After he reached his visual threshold he walked back into the kitchen, his feet moving from the carpet to the tile. Maps had laid claim to his kitchen table. With the warzone of his living room screaming behind him, Eugene placed his first finger on the map. He picked up his middle finger, hovered it above the red route, and took a step. His first finger took a deep bend and shot out in front of the second finger and took another step. The simplicity of pretending to walk quieted his nervous mind; the clock switched from 2:59 to 3:00.

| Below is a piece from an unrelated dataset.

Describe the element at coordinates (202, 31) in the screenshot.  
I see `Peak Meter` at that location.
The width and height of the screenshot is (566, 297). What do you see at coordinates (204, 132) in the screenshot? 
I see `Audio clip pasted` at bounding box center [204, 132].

Hours later, on a brisk morning in San Lorenzo with no clouds in the sky, Arthur sat, waiting for his legs to stop jumping; the pain of the spasm radiated from his thigh through his chest and crept into his eyes. Tucked away inside the house, he readied himself for the task. He leans his right arm on the chair beside him as his left arm pulls up on his right leg. He places his right leg to the foothold below as his right hand grips the base of the frame in front of him. Then the transfer: in a loud, dead weight motion, his body leaves his wheelchair and lands angrily into the seat of the standing frame. He pushes his lower body forward and snuggles his knees up close against the black of the knee pads. His right hand knocks one outside latch and then the other. He nestles the pads into his knee caps, and nearly feels the sensations through the act of seeing. His right arm pulls the chest plate down, soft foam covers his upper body. He breathes in deeply before operating the crank to the right of him. His dominant arm pushes the lever out and forward, with each push his body rises. He breathes in and out with each movement until he reaches the high twenties and he’s upright. The world always looks so different from the up position. He feels at peace with his legs extended below, knowing that the body was not designed to be sitting. Thirty to sixty minutes of upright bliss then back down into his chair.